Drew Karpyshyn is a fantasy and science fiction novelist and an award-winning writer/designer for the computer game company Bioware, where he was lead writer on the popular Star Wars: Knights of the Old Republic video game. He lives in Austin with his loving wife, Jen, and their cat.

Excerpt. © Reprinted by permission. All rights reserved.

Chapter One

". . . adhering to the rules established through the procedures outlined in the preceding, as well as all subsequent, articles. Our sixth demand stipulates that a body of . . ."

Medd Tandar rubbed a long-fingered hand across the pronounced frontal ridge of his tall, conical cranium, hoping to massage away the looming headache that had been building over the last twenty minutes.

Gelba, the being he had come to the planet of Doan to negotiate with, paused in the reading of her petition to ask, "Something wrong, Master Jedi?"

"I am not a Master," the Cerean reminded the self-appointed leader of the rebels. "I am only a Jedi Knight." With a sigh he dropped his hand. After a moment's pause he forced himself to add, "I'm fine. Please continue."

With a curt nod, Gelba resumed with her seemingly endless list of ultimatums. "Our sixth demand stipulates that a body of elected representatives from the mining caste be given absolute jurisdiction over the following eleven matters: One, the determination of wages in accordance with galactic standards. Two, the establishment of a weekly standard of hours any given employee can be ordered to work. Three, an approved list of safety apparel to be provided by . . ."

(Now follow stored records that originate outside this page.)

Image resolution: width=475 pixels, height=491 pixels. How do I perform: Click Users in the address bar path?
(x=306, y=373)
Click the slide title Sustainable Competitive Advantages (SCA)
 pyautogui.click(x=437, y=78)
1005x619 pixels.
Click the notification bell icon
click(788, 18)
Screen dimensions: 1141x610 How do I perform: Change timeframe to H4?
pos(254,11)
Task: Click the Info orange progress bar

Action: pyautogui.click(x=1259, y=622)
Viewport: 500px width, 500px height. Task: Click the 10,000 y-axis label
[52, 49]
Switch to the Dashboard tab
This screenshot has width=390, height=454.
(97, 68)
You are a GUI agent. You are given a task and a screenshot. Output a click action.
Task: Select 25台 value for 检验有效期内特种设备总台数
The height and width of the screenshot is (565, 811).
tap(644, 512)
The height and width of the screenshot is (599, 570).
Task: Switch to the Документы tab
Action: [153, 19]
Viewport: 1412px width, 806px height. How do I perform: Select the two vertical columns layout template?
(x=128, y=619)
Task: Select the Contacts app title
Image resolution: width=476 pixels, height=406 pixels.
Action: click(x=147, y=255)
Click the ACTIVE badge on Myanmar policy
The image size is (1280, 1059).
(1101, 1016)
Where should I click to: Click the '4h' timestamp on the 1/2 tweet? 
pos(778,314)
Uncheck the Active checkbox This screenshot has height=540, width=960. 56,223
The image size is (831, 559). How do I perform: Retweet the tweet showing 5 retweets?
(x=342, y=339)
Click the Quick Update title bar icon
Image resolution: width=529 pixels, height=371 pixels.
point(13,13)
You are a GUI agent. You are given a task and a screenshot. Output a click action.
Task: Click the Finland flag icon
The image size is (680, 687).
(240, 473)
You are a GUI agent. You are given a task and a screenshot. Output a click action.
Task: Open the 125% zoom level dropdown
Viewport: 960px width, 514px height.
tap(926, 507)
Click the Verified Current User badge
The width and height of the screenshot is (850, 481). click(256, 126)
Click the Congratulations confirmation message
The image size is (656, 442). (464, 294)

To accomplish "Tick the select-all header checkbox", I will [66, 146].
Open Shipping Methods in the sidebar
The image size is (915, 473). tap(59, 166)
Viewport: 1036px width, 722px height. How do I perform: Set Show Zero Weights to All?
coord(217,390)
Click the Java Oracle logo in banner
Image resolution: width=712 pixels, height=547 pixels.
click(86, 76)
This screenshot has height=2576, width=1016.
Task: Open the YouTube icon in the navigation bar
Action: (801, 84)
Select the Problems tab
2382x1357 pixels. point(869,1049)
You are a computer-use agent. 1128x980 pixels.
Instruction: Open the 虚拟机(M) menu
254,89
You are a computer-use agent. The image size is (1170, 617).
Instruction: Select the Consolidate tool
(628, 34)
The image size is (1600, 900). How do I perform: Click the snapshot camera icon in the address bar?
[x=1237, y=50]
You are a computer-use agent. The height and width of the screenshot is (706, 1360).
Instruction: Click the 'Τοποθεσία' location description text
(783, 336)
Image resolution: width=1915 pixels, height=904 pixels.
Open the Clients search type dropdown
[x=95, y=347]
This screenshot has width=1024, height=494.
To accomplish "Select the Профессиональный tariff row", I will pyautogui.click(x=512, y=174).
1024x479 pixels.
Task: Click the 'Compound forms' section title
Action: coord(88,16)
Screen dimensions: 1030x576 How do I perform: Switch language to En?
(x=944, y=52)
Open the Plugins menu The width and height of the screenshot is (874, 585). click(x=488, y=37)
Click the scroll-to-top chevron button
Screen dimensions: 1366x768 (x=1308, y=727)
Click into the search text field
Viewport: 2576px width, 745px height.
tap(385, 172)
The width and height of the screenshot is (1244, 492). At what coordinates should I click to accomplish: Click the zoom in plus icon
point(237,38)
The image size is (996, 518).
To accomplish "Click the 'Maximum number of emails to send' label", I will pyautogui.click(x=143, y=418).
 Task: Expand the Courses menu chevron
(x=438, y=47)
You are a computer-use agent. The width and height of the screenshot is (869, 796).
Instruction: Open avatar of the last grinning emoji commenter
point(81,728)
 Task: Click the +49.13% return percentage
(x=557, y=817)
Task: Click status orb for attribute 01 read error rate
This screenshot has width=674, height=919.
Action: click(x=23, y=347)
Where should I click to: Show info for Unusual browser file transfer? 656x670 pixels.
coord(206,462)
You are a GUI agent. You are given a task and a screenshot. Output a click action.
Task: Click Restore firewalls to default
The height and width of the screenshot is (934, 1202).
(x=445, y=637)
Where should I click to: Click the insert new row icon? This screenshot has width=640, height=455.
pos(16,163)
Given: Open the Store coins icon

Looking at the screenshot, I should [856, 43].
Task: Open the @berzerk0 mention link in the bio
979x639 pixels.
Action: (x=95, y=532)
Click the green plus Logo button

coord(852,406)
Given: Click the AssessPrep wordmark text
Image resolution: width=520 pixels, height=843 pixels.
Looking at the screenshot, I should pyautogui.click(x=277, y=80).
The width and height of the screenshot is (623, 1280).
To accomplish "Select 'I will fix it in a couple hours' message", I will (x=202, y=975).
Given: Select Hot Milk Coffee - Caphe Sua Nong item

The short, muscular human woman droned on, her voice echoing strangely off the irregular walls of the underground cave. The other miners in attendance-three human men and two women crowding close to Gelba-were seemingly transfixed by her words. Medd couldn't help but think that, should their tools ever fail, the miners could simply use their leader's voice to cut through the stone.

Officially, Medd was here to try to end the violence between the rebels and the royal family. Like all Cereans, he possessed a binary brain structure, allowing him to simultaneously process both sides of a conflict. Theoretically, this made him an ideal candidate to mediate and resolve complex political situations such as the one that had developed on this small mining world. In practice, however, he was discovering that playing the part of a diplomat was far more trying than he had first imagined.

Located on the Outer Rim, Doan was an ugly, brown ball of rock. More than 80 percent of the planetary landmass had been converted into massive strip-mining operations. Even from space, the disfigurement of the world was immediately apparent. Furrows five kilometers wide and hundreds of kilometers long crisscrossed the torn landscape like indelible scars. Great quarries hewn from the bedrock descended hundreds of meters deep, irreparable pockmarks on the face of the planet.

From within the smog-filled atmosphere, the ceaseless activity of the gigantic machines was visible. Excavation equipment scurried back and forth like oversized insects, digging and churning up the dirt. Towering drilling rigs stood on mechanical legs, tunneling to previously unplumbed depths. Gigantic hovering freighters cast shadows that blotted out the pale sun as they waited patiently for their cavernous cargo holds to be filled with dirt, dust, and pulverized stone.

Scattered across the planet were a handful of five-kilometer-tall columns of irregular, dark brown stone several hundred meters in diameter. They jutted up from the ravaged landscape like fingers reaching for the sky. The flat plateaus atop these natural pillars were covered by assemblages of mansions, castles, and palaces overlooking the environmental wreckage below.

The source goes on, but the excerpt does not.